Jerusalem was always hostile and unsympathetic to the genius of Christ; Galilee was His home. Those who loved Him best and must have mourned Him most came from that smiling province. No one seriously doubts that
within fourteen days of the Crucifixion Peter and Andrew and some others of the Apostolic band stood upon the shores of that inland sea and felt the call of their ancient and honourable trade. Granted that a vision came to one
of them and perhaps to all. But why did not this mystic church of believers spring into being and strike its deepest and most central roots in Galilee, the spiritual home of Jesus, a place impregnated with His personality and
teaching? Why did everybody who caught the infection of this spring madness gravitate to Jerusalem as steel to a magnet? Why should so irrational a doctrine flourish most readily and take its implacable stand in
the veritable presence and vicinity of that which it denied?

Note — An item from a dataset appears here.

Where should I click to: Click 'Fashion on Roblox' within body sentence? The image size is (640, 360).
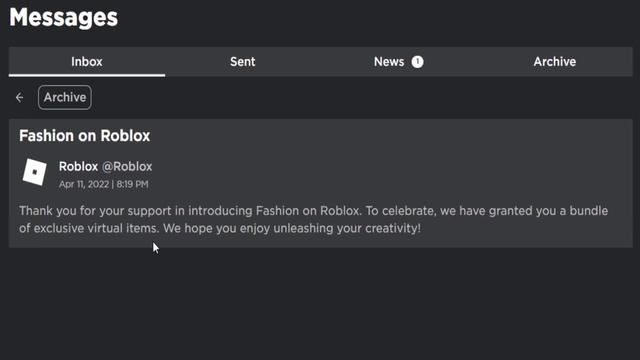(307, 211)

There is only one answer to all these questions which satisfies alike the unanimous literary witness and the collateral requirements of historical circumstance. It lies in the assumption that the story of the women’s visit to
the grave—as given in all its primitive and naked simplicity in the Marcan fragment—is the true story. It was told, not because it had any particular apologetic value—for as an apologetic it can be riddled with criticism—but
because things fell out that way. In other words, it was a fact of history.